▶ _Source document_:

+--

Re: How to recover from a disk full situation in Kafka cluster?

Connie Yang Mon, 21 Jul 2014 19:28:28 -0700

It looks like org.apache.kafka.clients.producer.KafkaProducer is not
available in 0.8.1.1 client jar.  So, we'll stay with
kafka.javaapi.producer.Producer
implementation.


Thanks,
Connie


On Fri, Jul 18, 2014 at 5:13 PM, Neha Narkhede <neha.narkh...@gmail.com>
wrote:

> One option is to reduce the value of topic.metadata.refresh.interval.ms
> but
> the concern is that may end up sending too many requests to the brokers
> causing overhead. I'd suggest you use the new producer under
> org.apache.kafka.clients.producer.KafkaProducer that does not have the
> problem. It is fairly new but has gone through some level of testing now
> and we will appreciate any feedback/bugs that you can report back.
>
> Thanks,
> Neha
>
>
> On Fri, Jul 18, 2014 at 4:23 PM, Connie Yang <cybercon...@gmail.com>
> wrote:
>
> > Sure, I will try to take a snapshot of the data distribution when it
> > happens next time.
> >
> > Assuming the topic.metadata.refresh.interval.ms is the concern, how
> should
> > we "unstuck" our producers?
> >
> > The important note from that the documentation seems to suggest that the
> > metadata refresh will only happen AFTER the message is sent.
> >
> > The producer generally refreshes the topic metadata from brokers when
> there
> > is a failure (partition missing, leader not available...). It will also
> > poll regularly (default: every 10min so 600000ms). If you set this to a
> > negative value, metadata will only get refreshed on failure. If you set
> > this to zero, the metadata will get refreshed after each message sent
> (not
> > recommended). Important note: the refresh happen only AFTER the message
> is
> > sent, so if the producer never sends a message the metadata is never
> > refreshed
> >
> > Thanks,
> > Connie
> >
> >
> >
> >
> > On Fri, Jul 18, 2014 at 3:58 PM, Neha Narkhede <neha.narkh...@gmail.com>
> > wrote:
> >
> > > Does this mean that we should set "auto.leader.rebalance.enable" to
> true?

+--

▶ _Dataset rows_:

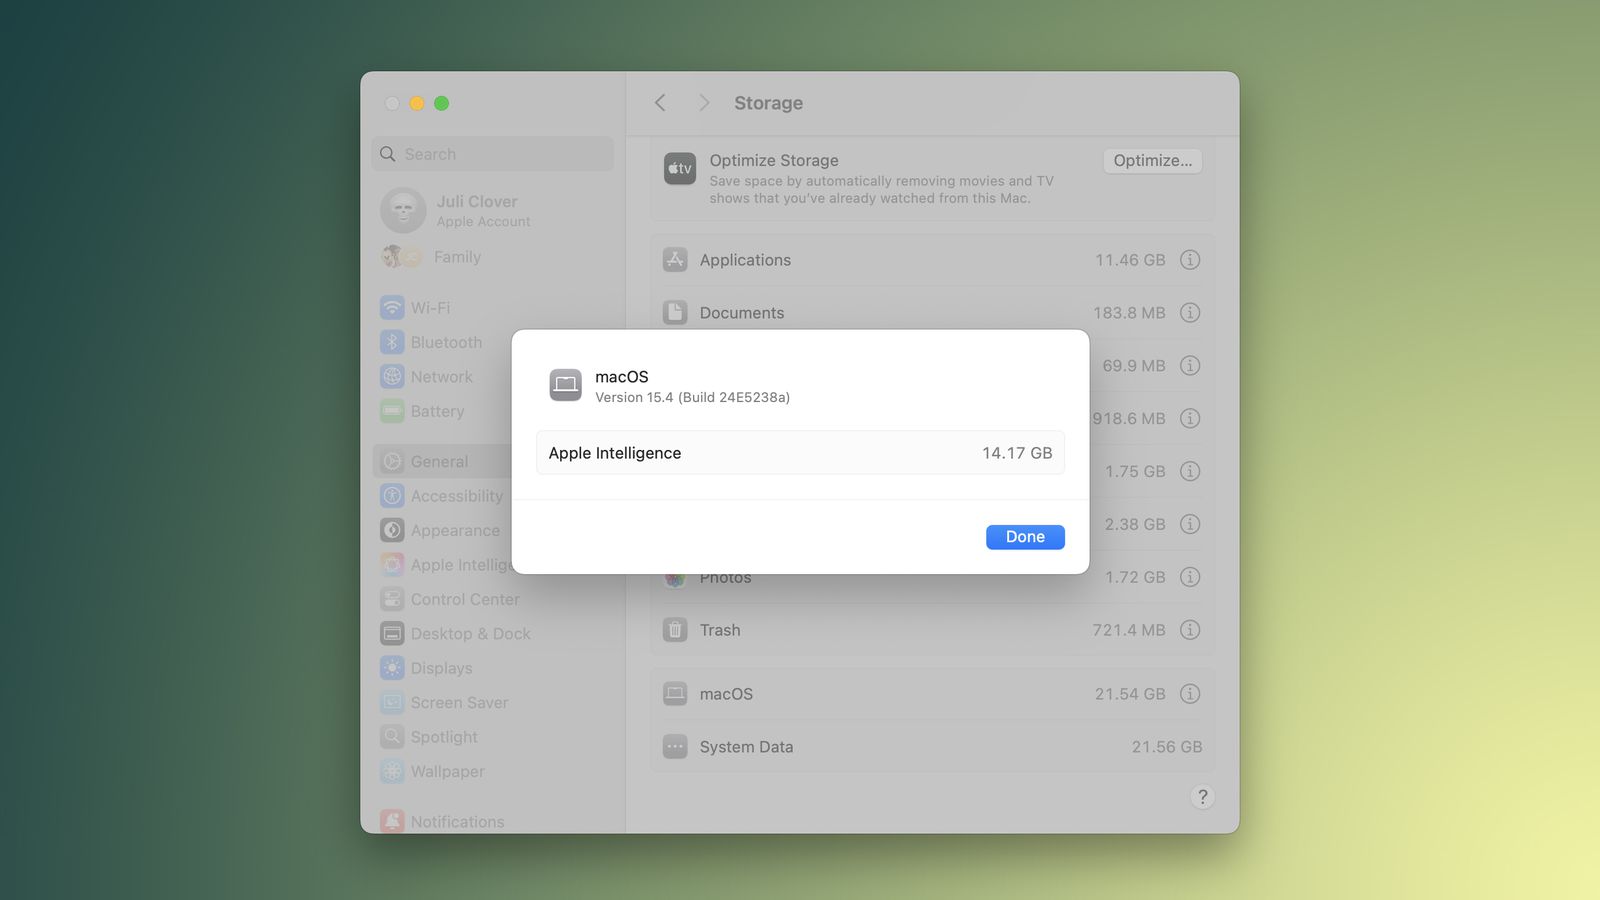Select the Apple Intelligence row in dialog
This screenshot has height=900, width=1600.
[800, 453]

+--

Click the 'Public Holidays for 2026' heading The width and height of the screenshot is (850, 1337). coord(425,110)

+--

▶ _Given instruction_: List every date and time the Kafka thread gives for a message in it. Use only the Kafka thread to do this.

▶ _Task response_:
- Mon, 21 Jul 2014 19:28:28 -0700
- Fri, Jul 18, 2014 at 5:13 PM
- Fri, Jul 18, 2014 at 4:23 PM
- Fri, Jul 18, 2014 at 3:58 PM